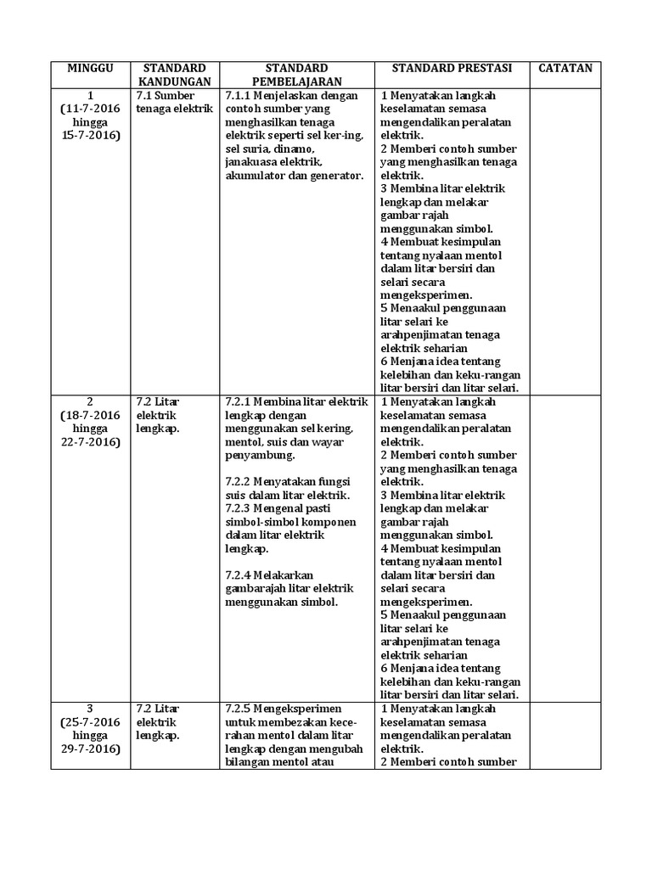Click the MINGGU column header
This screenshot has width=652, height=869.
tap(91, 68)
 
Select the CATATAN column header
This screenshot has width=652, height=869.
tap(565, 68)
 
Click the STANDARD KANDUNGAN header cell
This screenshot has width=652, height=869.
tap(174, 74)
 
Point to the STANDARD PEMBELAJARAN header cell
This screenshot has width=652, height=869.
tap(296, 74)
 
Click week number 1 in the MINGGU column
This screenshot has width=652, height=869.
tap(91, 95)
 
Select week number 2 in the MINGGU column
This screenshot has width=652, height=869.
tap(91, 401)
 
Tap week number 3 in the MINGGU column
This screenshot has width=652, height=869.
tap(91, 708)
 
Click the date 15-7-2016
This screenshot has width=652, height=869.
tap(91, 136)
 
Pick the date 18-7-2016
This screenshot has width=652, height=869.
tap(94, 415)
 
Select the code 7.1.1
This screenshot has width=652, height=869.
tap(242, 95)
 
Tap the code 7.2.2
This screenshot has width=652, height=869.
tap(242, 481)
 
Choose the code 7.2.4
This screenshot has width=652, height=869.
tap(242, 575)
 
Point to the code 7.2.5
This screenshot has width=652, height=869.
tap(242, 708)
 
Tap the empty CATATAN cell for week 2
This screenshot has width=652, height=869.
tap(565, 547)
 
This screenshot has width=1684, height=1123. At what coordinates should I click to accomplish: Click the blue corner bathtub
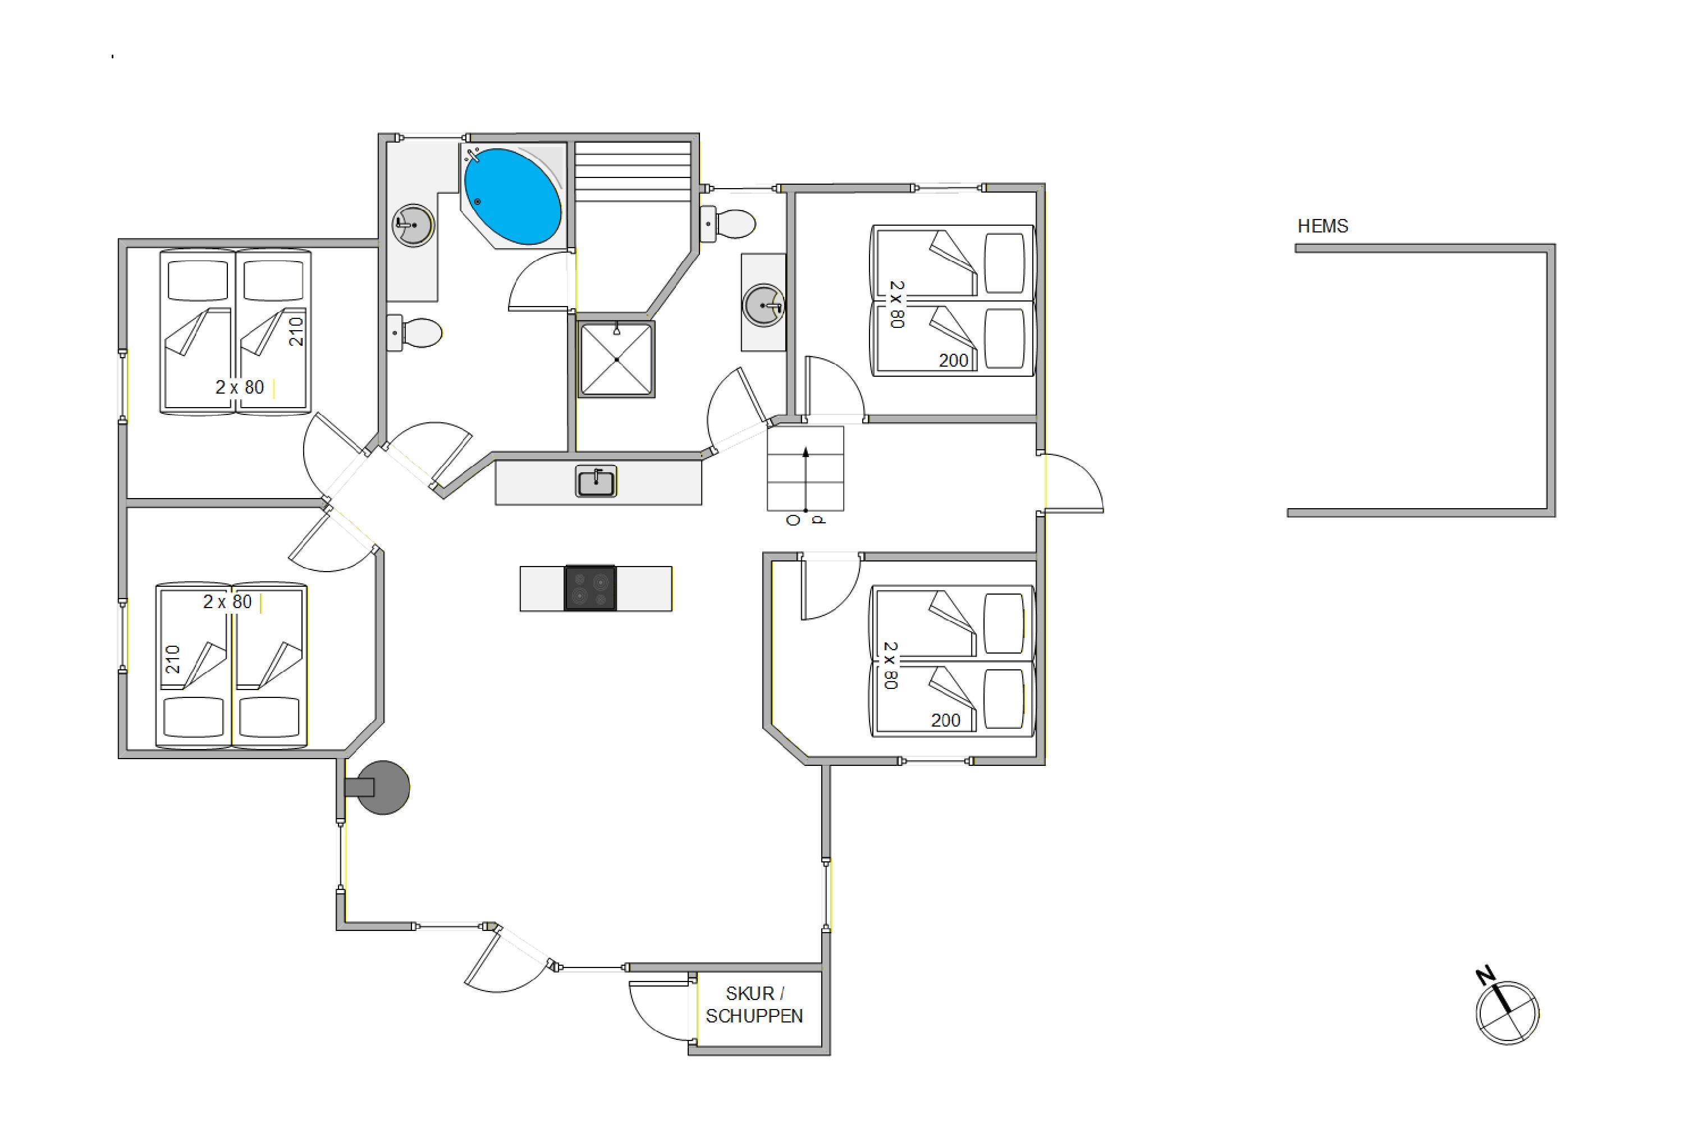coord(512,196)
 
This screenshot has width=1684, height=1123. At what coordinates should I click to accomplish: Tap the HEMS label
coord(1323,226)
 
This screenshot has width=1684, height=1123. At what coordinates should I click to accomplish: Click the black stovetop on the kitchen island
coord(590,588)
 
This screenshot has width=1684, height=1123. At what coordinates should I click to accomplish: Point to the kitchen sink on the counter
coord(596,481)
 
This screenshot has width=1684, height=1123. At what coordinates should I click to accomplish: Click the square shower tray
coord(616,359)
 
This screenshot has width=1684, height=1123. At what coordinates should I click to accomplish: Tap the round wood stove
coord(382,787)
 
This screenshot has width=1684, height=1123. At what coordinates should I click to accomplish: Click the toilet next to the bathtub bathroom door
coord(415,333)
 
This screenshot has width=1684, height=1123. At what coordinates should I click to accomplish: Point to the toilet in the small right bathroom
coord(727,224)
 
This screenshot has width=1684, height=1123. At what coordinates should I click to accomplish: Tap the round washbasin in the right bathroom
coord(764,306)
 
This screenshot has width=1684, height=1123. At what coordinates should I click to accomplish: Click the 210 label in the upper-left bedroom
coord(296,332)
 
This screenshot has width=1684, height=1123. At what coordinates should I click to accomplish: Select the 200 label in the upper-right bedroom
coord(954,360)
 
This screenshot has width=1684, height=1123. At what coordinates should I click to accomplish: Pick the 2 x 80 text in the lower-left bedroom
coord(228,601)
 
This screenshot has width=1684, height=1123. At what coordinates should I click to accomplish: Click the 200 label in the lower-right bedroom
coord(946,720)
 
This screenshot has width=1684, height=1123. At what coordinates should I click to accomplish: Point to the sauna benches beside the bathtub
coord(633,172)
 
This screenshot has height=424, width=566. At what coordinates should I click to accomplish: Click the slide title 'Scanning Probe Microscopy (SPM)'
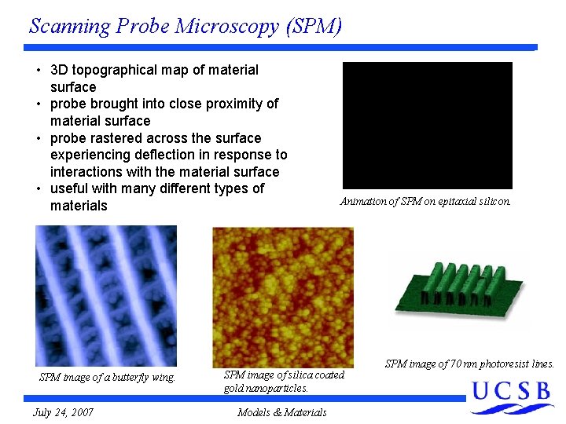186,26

·····

**Set task**
Copy out everything from the start of the entries above down to the line containing "tap(91, 136)", including both ends, and leave out the pictures.

**Right answer**
Click the MINGGU column header
This screenshot has width=652, height=869.
tap(91, 68)
 
Select the CATATAN column header
This screenshot has width=652, height=869.
tap(565, 68)
 
Click the STANDARD KANDUNGAN header cell
This screenshot has width=652, height=869.
tap(174, 74)
 
Point to the STANDARD PEMBELAJARAN header cell
This screenshot has width=652, height=869.
tap(296, 74)
 
Click week number 1 in the MINGGU column
This screenshot has width=652, height=869.
tap(91, 95)
 
Select week number 2 in the MINGGU column
This screenshot has width=652, height=869.
tap(91, 401)
 
Tap week number 3 in the MINGGU column
This screenshot has width=652, height=869.
tap(91, 708)
 
Click the date 15-7-2016
This screenshot has width=652, height=869.
tap(91, 136)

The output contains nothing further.